Data extracts: Begin

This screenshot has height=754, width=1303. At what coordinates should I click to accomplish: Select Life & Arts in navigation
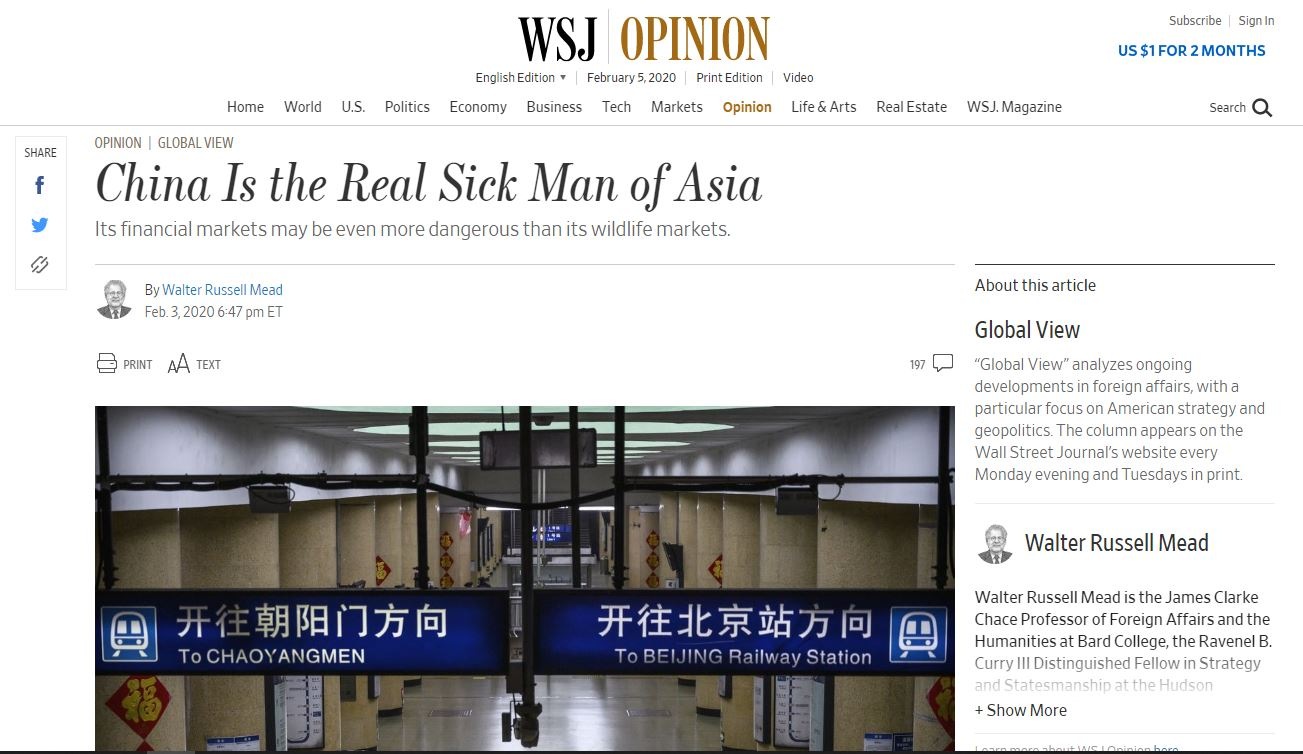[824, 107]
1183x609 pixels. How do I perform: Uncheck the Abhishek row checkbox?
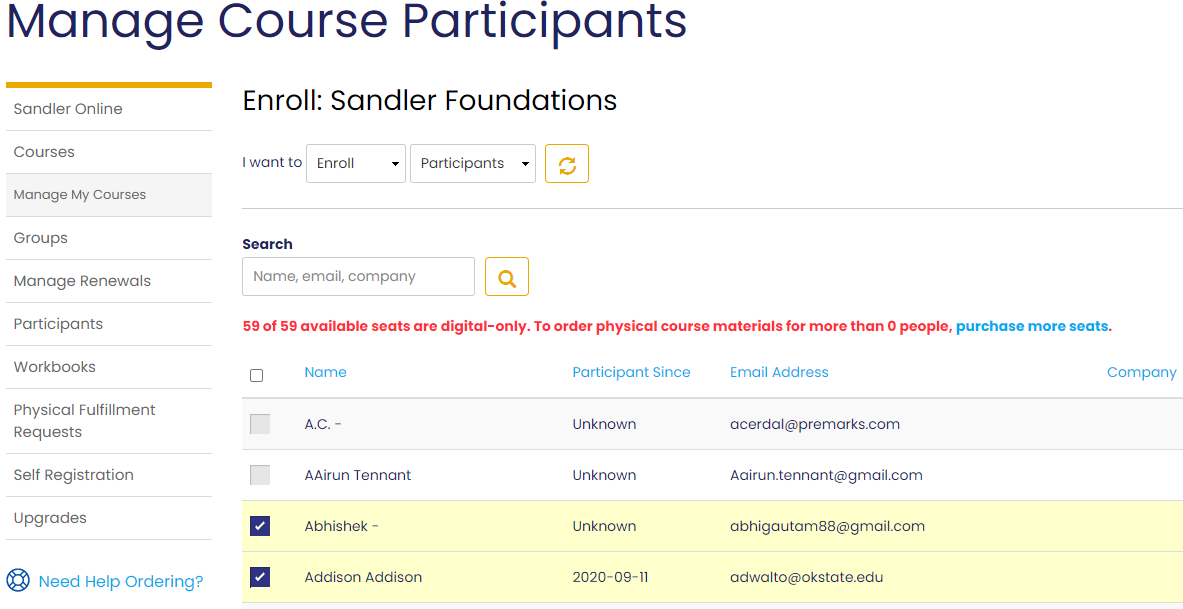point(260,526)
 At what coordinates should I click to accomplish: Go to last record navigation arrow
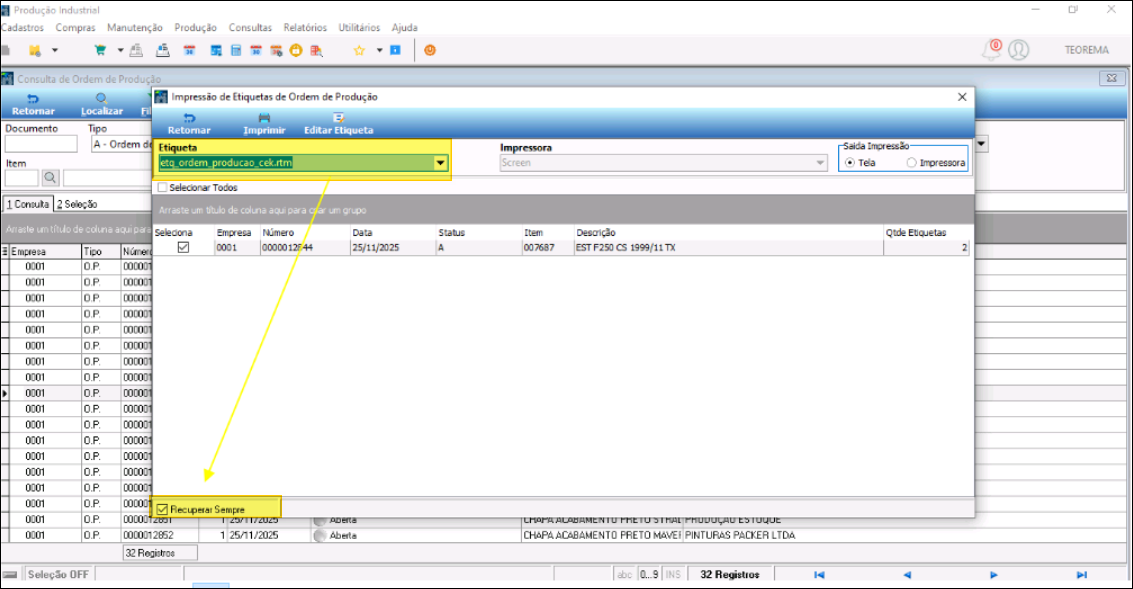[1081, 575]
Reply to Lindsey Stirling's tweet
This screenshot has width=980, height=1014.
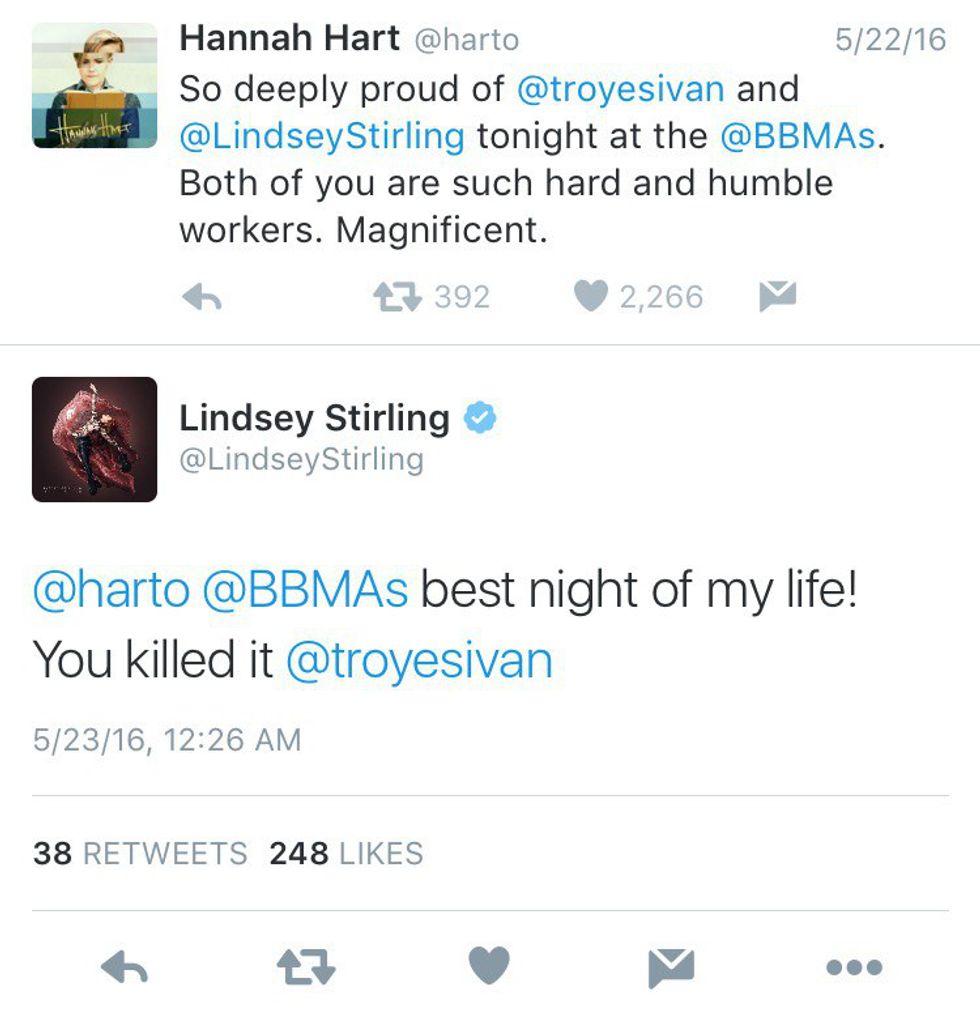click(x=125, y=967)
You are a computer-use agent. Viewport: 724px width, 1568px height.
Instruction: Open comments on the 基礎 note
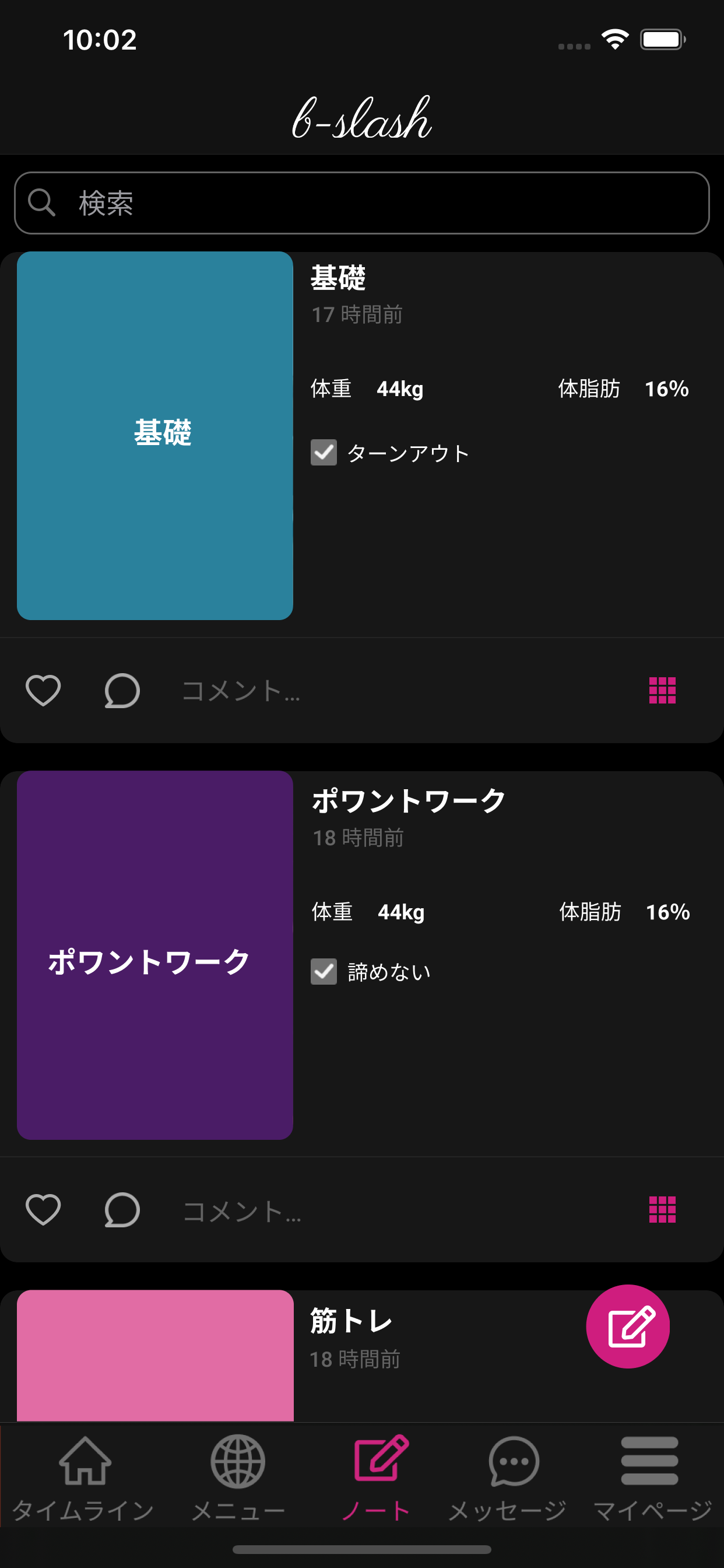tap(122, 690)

Data extracts: End

## Assignment
Reproduce every line above word for word; no images.

## Answer below
This screenshot has height=754, width=1303. At what coordinates should I click to accomplish: Select Life & Arts in navigation
[824, 107]
1183x609 pixels. How do I perform: Uncheck the Abhishek row checkbox?
point(260,526)
 At what coordinates should I click to accomplish: Go to last record navigation arrow
[1081, 575]
Reply to Lindsey Stirling's tweet
This screenshot has width=980, height=1014.
click(x=125, y=967)
You are a computer-use agent. Viewport: 724px width, 1568px height.
Instruction: Open comments on the 基礎 note
tap(122, 690)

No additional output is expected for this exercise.